-- Data for this task follows --

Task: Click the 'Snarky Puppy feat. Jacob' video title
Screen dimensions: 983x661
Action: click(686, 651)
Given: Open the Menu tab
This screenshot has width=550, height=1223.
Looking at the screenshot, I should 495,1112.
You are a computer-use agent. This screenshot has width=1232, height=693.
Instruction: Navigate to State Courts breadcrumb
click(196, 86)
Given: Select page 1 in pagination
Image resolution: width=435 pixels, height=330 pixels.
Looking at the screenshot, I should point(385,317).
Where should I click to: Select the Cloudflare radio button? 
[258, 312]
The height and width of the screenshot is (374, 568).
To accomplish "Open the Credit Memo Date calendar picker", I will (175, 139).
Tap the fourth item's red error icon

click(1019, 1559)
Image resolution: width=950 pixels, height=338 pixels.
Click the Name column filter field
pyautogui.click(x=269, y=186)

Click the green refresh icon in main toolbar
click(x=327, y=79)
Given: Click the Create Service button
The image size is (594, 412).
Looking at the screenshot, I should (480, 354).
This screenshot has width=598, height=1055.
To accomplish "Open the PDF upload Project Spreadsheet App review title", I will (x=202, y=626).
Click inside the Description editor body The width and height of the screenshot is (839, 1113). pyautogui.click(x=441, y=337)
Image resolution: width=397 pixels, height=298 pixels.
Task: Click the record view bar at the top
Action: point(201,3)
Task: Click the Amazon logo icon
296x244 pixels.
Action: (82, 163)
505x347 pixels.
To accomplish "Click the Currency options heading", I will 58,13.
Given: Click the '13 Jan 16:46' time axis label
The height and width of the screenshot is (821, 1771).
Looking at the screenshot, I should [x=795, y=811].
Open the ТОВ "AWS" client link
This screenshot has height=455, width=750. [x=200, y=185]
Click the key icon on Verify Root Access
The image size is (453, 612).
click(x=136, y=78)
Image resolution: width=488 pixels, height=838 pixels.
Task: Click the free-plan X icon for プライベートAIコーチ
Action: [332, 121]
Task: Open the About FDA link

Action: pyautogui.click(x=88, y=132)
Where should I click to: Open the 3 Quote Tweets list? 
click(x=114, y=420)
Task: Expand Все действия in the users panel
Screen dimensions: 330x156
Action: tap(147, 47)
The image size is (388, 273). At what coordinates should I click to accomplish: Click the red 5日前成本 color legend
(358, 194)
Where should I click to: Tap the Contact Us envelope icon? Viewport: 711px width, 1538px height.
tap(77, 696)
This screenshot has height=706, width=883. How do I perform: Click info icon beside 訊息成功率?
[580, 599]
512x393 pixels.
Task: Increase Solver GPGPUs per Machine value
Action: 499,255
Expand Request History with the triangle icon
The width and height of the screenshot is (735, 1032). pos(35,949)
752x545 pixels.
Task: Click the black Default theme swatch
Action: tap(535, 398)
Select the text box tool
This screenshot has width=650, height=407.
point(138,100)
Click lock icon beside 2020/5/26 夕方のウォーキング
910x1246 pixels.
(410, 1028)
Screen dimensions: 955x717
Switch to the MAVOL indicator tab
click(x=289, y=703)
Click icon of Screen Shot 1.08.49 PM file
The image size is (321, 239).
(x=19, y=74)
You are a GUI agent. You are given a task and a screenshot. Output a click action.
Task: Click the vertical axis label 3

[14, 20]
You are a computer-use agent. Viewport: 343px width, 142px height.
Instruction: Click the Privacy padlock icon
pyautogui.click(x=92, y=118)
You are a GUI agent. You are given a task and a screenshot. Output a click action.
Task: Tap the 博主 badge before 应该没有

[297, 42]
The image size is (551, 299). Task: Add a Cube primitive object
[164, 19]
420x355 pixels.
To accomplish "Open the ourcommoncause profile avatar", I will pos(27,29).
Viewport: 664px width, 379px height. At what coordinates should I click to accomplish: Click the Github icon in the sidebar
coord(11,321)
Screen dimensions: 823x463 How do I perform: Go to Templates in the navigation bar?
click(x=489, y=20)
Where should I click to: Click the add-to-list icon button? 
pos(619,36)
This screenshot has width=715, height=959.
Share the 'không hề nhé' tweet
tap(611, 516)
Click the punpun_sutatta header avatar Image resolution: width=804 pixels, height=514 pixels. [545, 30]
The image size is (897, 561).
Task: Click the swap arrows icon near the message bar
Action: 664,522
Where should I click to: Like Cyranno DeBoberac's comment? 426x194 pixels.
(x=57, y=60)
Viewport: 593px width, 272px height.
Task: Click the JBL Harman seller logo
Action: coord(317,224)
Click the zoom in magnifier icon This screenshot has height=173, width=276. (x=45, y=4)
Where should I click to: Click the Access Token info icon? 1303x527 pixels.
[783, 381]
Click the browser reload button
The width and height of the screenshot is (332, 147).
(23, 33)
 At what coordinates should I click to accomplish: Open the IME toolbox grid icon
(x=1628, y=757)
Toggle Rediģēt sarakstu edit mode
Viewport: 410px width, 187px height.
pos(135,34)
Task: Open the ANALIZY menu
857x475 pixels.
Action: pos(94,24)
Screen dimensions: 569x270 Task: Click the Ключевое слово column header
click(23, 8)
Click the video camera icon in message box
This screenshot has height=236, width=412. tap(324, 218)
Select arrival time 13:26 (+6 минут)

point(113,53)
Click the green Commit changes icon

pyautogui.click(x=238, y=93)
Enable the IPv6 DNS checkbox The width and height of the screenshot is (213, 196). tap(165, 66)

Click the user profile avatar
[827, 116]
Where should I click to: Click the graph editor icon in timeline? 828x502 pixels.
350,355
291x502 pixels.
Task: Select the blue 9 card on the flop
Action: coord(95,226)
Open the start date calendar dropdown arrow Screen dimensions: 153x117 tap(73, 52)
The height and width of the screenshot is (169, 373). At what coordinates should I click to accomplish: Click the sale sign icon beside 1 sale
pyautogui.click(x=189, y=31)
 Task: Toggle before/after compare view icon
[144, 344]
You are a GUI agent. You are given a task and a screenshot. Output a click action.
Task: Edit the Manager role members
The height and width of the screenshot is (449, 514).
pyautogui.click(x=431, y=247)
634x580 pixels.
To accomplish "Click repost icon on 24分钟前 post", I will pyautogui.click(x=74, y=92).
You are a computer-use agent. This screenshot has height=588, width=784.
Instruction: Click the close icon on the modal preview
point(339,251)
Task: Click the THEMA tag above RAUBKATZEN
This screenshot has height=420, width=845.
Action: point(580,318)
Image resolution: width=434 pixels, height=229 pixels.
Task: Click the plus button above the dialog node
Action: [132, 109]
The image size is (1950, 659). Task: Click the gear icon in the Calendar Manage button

-- Data for this task concluded --

**Task brief**. Taking the listing above as a whole, count the lines that include the word "title" and report the figure only.

**Result of the task**. 2